Imagine your company sells for $10 million, and you’ve raised $2 million from investors with a 1x liquidation preference. This means those investors get back their $2 million before common shareholders receive anything. If your company sold for only $2 million, your investors would take the full amount, and common shareholders would walk away empty-handed.

But what happens in a larger exit where the company sells for more?

The Founder’s Nightmare: Big Exit, Zero Payoff

Here’s a real-world use case where founders can walk away with nothing, despite a large exit:

Let’s say you raise $10 million in funding, but the investors negotiate a 2x participating liquidation preference. This means they’ll get 2x their money back—$20 million—before common shareholders (you, the founders) see any proceeds.

Now, imagine your company is acquired for $25 million. Sounds like a win, right? Not exactly.

  1. The investors will first get their $20 million due to the 2x liquidation preference.
  2. That leaves just $5 million for everyone else.
  3. But since these investors have participating preferred stock, they’re also entitled to a share of that remaining $5 million alongside the common shareholders.

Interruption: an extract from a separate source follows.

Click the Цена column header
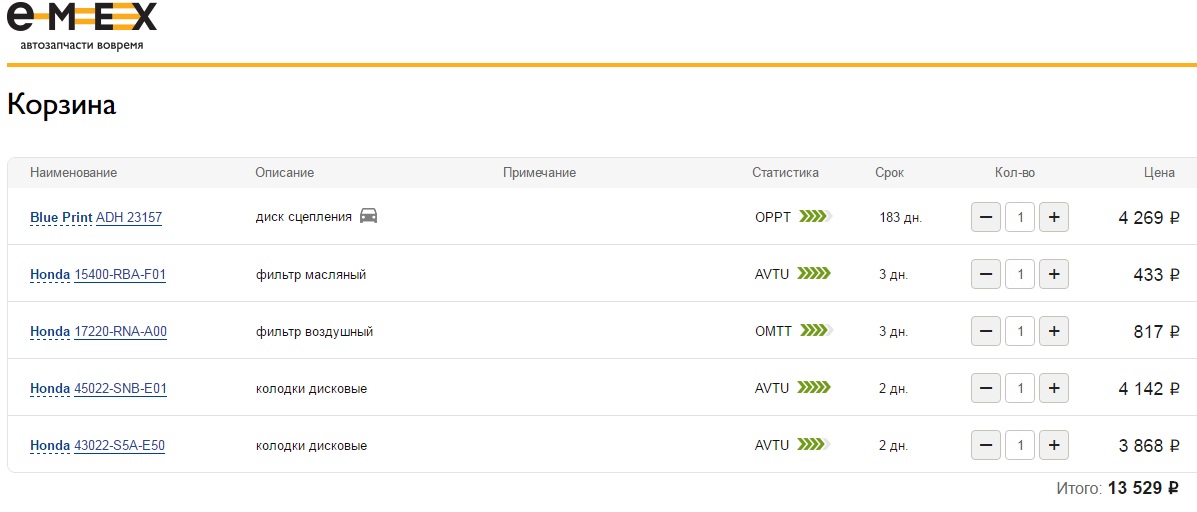[x=1159, y=172]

In the end, they may take a large portion of the remaining proceeds too, leaving you and your team with barely anything after what appears on the surface to be a big win. Despite a $25 million exit, the founders and employees could walk away with close to zero.

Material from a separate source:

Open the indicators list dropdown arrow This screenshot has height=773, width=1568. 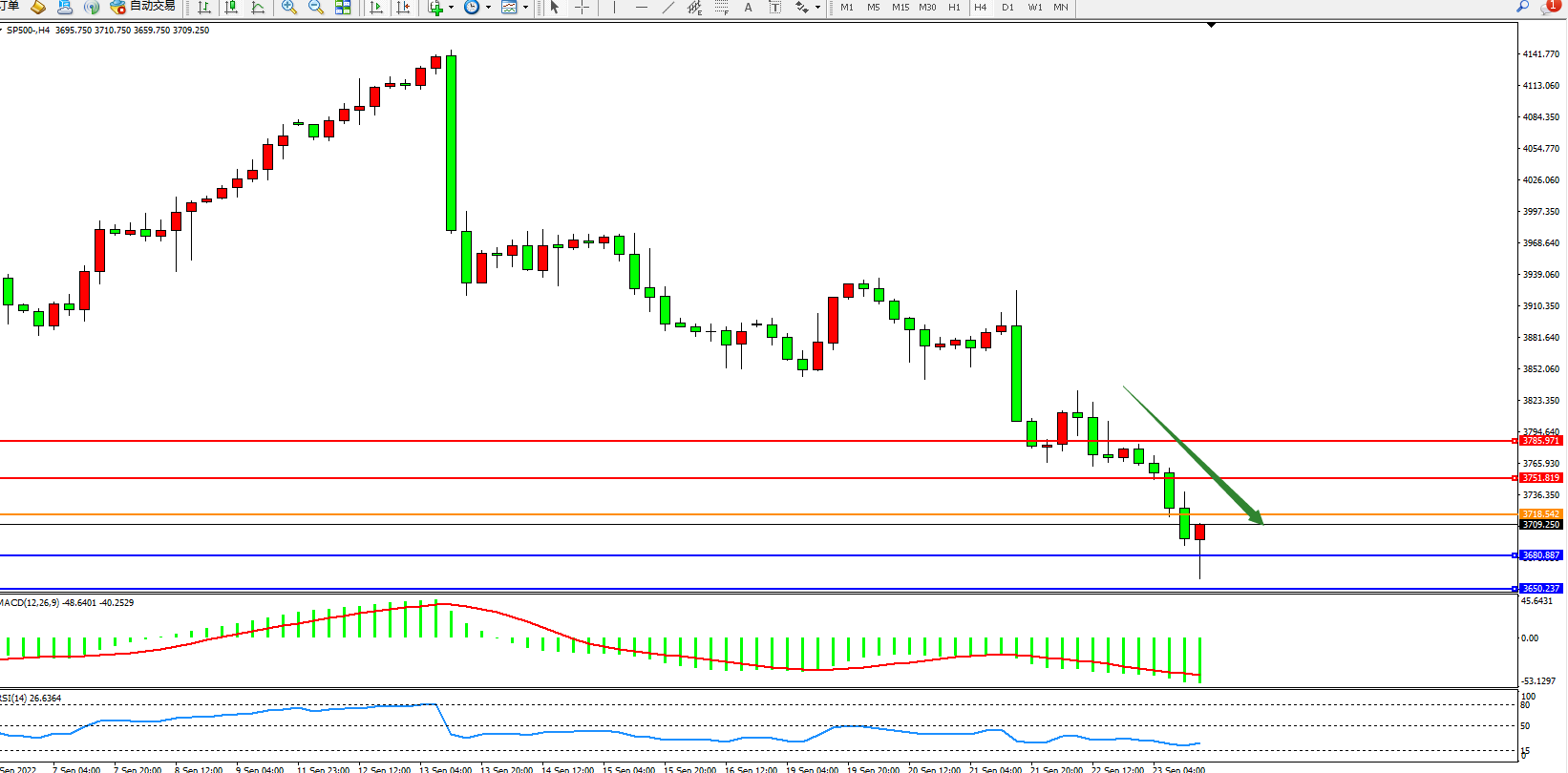click(452, 8)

The Key Types of Liquidation Preferences:

  1. 1x Liquidation Preference: The most standard, meaning investors get back their original investment. For example, if they invested $1 million, they get $1 million before anyone else.
  2. Participating vs. Non-Participating:
  3. 2x or Higher Liquidation Preference: In some cases, investors negotiate for more than they put in—like a 2x preference, where they receive double their investment before others get paid. Be cautious here; this can significantly reduce the pool available for founders and employees.

Why Does This Matter?

The structure of liquidation preferences can dramatically alter your financial outcome in an exit. Understanding these terms—and negotiating them well—can mean the difference between a fair reward for your hard work or walking away with little. Founders often focus on valuation, but liquidation preference is just as important. Even with a high valuation, a hefty liquidation preference could mean investors still take most of the pie in an exit.

Preferred Stock and Control

When investors purchase preferred stock, they typically gain special rights beyond just financial preference. These might include:

  • Voting rights on key business decisions (such as selling the company)
  • Anti-dilution protection that ensures their percentage ownership doesn’t drop in future funding rounds
  • Board seats, giving them a say in strategic decisions

Understanding how much control you’re giving up is crucial. While preferred stock can bring in much-needed capital, it can also shift decision-making power.

How to Navigate the Term Sheet

As exciting as a term sheet can be, don’t rush through it. Take time to understand liquidation preferences, preferred stock rights, and how these terms might impact your future financial outcomes. Involve your legal and financial advisors—they’ve seen this before and can help ensure you’re not agreeing to something that could limit your upside later on.

Final Thoughts

Receiving a term sheet is an exciting milestone, but it’s just the beginning of negotiations. Pay close attention to liquidation preferences and preferred stock terms—they can have a huge impact on your eventual payout and control. Make sure you're negotiating for more than just a high valuation. A strong deal is one that balances investor incentives with founder success.

Congratulations again on hitting this huge milestone—now let’s make sure it’s the right deal for your future!